Common causes of seasonal allergies: pollen, dust, dust mites, food, animal dander, and mold
Colds are caused by a virus, and very rarely are caused by bacteria. They mimic the same symptoms as allergies, but may also include fever, sore throat, and body aches. Colds develop over several days and usually your body can clear the virus within several days to a week. Warning signs that you may have a bacterial infection (NOT the common cold) are vomiting or diarrhea along with fever and body aches and other common cold/allergy symptoms. If you have these symptoms it’s important to see a doctor and stay hydrated!
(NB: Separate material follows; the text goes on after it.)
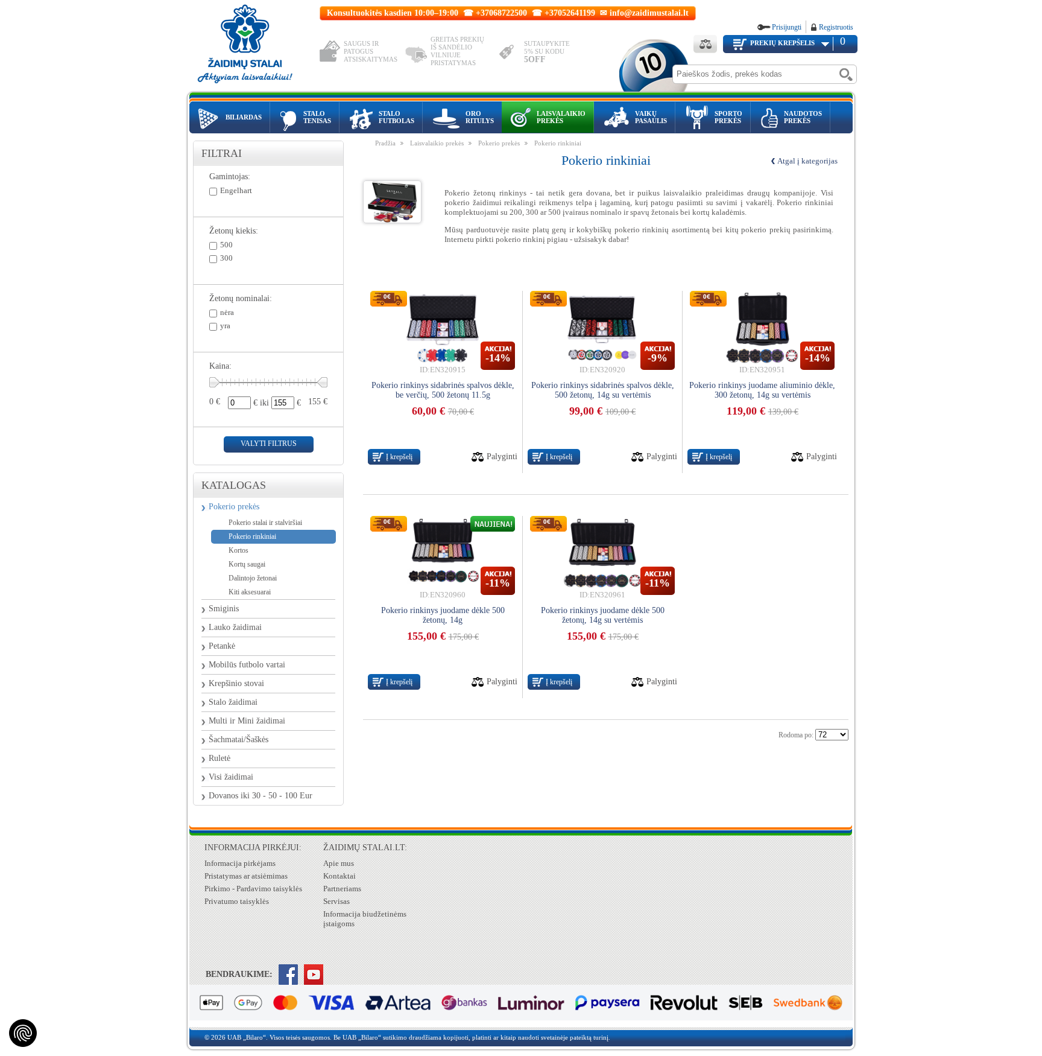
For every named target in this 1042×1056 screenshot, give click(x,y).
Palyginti (502, 456)
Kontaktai (339, 875)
Both allergies and the common cold have the same over-the-counter (OTC) treatment choices and non-medication related recommendations to help alleviate symptoms.
Common OTC Treatments:
- Non-drowsy antihistamines – reduce symptoms of allergies like runny nose, itchy/watery eyes
- Ex. Claritin (loratadine), Zyrtec (cetirizine), Allegra (fexofenadine)
- Counseling tips: take daily during allergy season to prevent and reduce symptoms
- Nasal steroids – helps reduce nasal inflammation, nasal congestion, runny nose and sneezing
- Ex. Flonase (fluticasone), Nasacort (triamcinolone)
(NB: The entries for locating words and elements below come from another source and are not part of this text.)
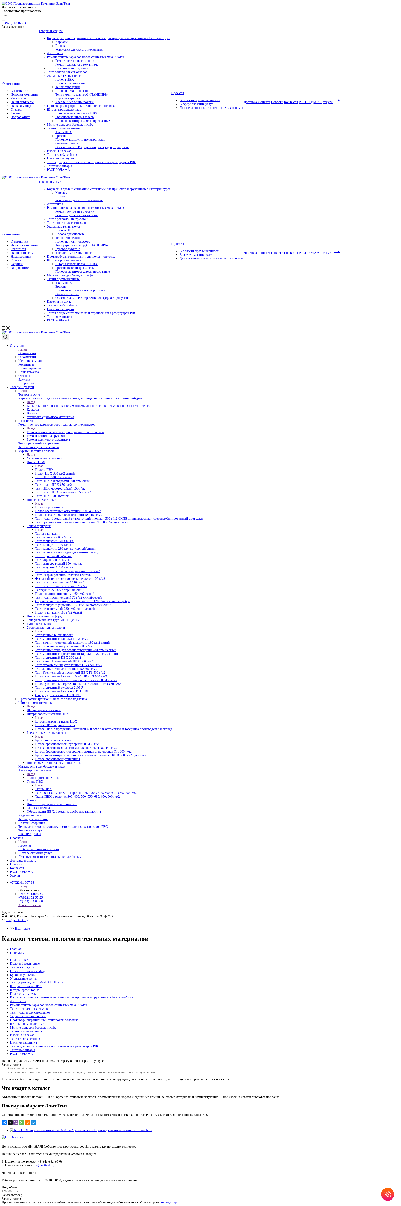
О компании (11, 83)
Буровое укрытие (67, 98)
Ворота (60, 45)
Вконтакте (22, 928)
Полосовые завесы (23, 993)
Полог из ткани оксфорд (72, 90)
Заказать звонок (29, 905)
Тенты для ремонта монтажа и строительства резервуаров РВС (91, 162)
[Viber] (15, 1122)
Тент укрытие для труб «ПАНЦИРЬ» (81, 94)
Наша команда (21, 106)
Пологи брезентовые (25, 963)
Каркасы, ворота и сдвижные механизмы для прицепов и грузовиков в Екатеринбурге (108, 38)
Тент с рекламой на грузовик (67, 68)
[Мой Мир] (33, 1122)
- Counseling tips: requires a few days of treatment to notice effect on symptom improvement, and needs to be taken on a daily basis to continue to work
- Nasal decongestants – helps reduce nasal congestion (stuffy nose)
- Ex. Afrin nasal spray (oxymetazoline)
- Counseling tips: should only be used for 3-4 days
- Oral decongestants – helps reduce nasal and chest congestion
- Ex. Sudafed (pseudoephedrine)
- Counseling tips: do NOT use if you have high blood pressure without asking your doctor first
- Artificial tears/saline solution – helps relieve dry or itchy eye irritation
- Ex. Visine products, Artificial Tears
- Pain relievers – reduce headaches associated with allergies or virus
- Ex. Tylenol (acetaminophen), Advil (ibuprofen)
- Counseling tips: don’t use more than the recommended dosing; be aware these ingredients may be in other OTC products and will count towards your maximum daily dose!
- Cough drops – helps relieve cough associated with nasal drainage
- Avoid allergens as much as possible!
- Use a humidifier in your home to help with congestion
- Wash hands/face often during pollen season
- Avoid rubbing itchy eyes, try and use a cold compress instead to relieve symptoms
- Avoid wearing contact lenses during pollen season to reduce eye irritation
- Close windows/doors at home when pollen count is high
If you ever have questions about which OTC products can help your allergies or reduce the symptoms associated with a cold don’t hesitate to talk to your pharmacist or doctor!